The Senior Special Assistant to the President of Media and Publicity, Garba Shehu, has reacted after he trended on social media over his comment on the killing of farmers by Boko Haram terrorists in Borno State.
Okay.ng recalls that 43 farmers were killed around Marrabati and Hammayya villages, near Zabarmari in Jere Local Government Area of Borno State.
However, Garba Shehu during an interview with the BBC on Monday said the farmers did not get clearance from the military to go to their farms.
In his words: “The government is sad that this tragic incident has happened. 43 or thereabout of innocent farmworkers, most of them had their throats slit by a heartless band of terrorists. People need to know what it is like in the Lake Chad Basin area.

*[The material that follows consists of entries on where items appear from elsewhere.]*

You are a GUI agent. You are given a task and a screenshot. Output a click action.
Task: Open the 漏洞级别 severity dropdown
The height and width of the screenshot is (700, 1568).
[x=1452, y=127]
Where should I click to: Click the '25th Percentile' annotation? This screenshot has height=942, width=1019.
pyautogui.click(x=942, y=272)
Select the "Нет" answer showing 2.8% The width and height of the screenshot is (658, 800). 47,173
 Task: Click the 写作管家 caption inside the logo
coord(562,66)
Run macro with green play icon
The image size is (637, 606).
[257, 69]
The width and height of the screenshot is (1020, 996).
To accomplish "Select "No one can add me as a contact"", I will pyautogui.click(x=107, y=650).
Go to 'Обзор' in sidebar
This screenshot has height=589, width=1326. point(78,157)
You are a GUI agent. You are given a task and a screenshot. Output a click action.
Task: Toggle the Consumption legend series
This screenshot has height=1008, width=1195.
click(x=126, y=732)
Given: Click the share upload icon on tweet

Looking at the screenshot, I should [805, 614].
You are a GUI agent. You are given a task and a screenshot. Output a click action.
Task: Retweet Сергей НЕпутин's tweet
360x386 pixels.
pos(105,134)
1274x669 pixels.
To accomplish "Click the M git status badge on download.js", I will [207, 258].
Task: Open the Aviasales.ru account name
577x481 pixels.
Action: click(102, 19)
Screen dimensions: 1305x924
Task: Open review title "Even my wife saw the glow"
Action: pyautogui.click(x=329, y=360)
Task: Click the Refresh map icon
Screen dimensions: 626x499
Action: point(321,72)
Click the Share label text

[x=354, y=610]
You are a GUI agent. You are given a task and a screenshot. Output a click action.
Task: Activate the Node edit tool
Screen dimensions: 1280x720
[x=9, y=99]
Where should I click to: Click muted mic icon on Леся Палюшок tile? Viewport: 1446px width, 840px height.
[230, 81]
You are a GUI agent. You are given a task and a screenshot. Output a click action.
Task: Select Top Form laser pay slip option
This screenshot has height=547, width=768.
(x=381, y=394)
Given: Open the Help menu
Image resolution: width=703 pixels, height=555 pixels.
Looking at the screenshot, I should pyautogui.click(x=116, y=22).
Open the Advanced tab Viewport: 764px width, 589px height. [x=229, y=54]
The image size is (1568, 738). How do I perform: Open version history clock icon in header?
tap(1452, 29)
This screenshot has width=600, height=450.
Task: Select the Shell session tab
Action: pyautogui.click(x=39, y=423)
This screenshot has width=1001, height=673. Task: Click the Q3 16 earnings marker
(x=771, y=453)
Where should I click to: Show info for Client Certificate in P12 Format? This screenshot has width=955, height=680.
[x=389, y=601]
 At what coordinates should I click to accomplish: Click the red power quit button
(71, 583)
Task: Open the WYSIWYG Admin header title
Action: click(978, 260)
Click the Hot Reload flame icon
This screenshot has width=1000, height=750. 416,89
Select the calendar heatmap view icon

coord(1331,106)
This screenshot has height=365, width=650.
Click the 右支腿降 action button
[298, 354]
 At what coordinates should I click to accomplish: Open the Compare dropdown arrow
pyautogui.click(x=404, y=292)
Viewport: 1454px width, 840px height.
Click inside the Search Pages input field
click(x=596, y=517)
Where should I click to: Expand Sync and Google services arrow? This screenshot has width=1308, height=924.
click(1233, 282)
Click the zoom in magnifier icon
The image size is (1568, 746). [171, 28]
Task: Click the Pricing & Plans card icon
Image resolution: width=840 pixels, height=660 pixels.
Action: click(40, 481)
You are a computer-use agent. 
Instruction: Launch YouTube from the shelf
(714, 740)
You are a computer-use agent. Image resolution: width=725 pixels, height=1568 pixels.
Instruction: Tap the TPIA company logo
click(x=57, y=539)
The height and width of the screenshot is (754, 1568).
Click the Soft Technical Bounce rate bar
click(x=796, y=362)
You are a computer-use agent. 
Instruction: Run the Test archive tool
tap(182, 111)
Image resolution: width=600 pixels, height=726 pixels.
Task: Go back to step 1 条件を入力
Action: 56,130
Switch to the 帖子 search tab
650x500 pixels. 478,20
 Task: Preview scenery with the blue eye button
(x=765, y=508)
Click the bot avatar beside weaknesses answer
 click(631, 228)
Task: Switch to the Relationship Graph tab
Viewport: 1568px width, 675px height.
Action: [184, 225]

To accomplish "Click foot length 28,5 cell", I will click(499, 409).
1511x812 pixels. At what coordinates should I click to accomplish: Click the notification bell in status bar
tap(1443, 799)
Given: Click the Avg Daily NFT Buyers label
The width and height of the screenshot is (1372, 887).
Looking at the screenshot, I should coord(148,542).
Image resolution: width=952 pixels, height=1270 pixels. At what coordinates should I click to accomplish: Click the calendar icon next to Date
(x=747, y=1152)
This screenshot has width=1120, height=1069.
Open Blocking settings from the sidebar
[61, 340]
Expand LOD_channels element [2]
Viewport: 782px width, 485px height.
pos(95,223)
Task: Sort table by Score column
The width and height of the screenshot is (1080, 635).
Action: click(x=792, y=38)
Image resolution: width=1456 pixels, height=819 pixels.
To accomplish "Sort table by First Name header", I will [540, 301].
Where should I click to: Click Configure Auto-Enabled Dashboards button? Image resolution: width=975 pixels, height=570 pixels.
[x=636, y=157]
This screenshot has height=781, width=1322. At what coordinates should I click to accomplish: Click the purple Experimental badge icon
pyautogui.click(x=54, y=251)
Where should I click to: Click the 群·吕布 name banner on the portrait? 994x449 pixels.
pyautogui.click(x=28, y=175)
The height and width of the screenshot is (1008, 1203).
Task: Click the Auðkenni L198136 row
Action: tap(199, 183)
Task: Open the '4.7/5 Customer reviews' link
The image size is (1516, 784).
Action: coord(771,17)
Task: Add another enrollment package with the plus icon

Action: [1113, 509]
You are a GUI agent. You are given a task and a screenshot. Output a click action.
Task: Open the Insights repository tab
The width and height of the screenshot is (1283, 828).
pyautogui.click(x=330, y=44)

“Much of those areas have been liberated from Boko Haram terrorists but there are a number of spaces that have not been cleared for the return of villagers who have been displaced. So, ideally, all of these places ought to pass the test of military clearances before farmers or settlers resume activities on those fields.”
The presidential spokesman’s comment had since generated reactions from Nigerians saying he lacks sympathy for the victims.
Following this reaction from Nigerians, Shehu via his Twitter handle said: “routinely, traders, administration officials and even UN agencies get the green light to go to many of the areas to avoid trouble.”
He also maintained his stand that the farmers did not get a go-ahead from the military to visit their farms.
“Today, I found myself leading the trends in the social media for the wrong reasons.
“The State of Borno is essentially a military zone up till now that we are talking and much of what people do; much of where they go are governed by the exigencies of security.
“Routinely, traders, administration officials and even UN agencies get the green light to go to many of the areas to avoid trouble.
Information from security agencies says that the Zabarmari marshlands are infested with land mines and movements in around those areas subject to military oversight.
“No one is delighted with the massacre in Zabarmari and there is nothing anybody will gain by playing blame games.
“The question I tried to answer on BBC was: did the security sign off on the area as being free of mines and terrorists? The honest answer is, no.
“I’m human with tons of compassion and empathy, and could not have said that the victims deserved their fate for ignoring security clearance.
“I was merely explaining the mode of military operations in the war zone of the Northeast. There are areas that are still volatile that require security clearance which is intended to put people out of harm’s way.
“When tragedies occur, questions arise in terms of how something happened in order to avoid future recurrence. Informing the military of our movements in an area of volatility and uncertainty is intended to preserve public safety.
“Explaining why something happened doesn’t mean I have no sympathy for the victims. I was just explaining the military procedures on the safe movement of the people and not supporting the death of the victims,” he said.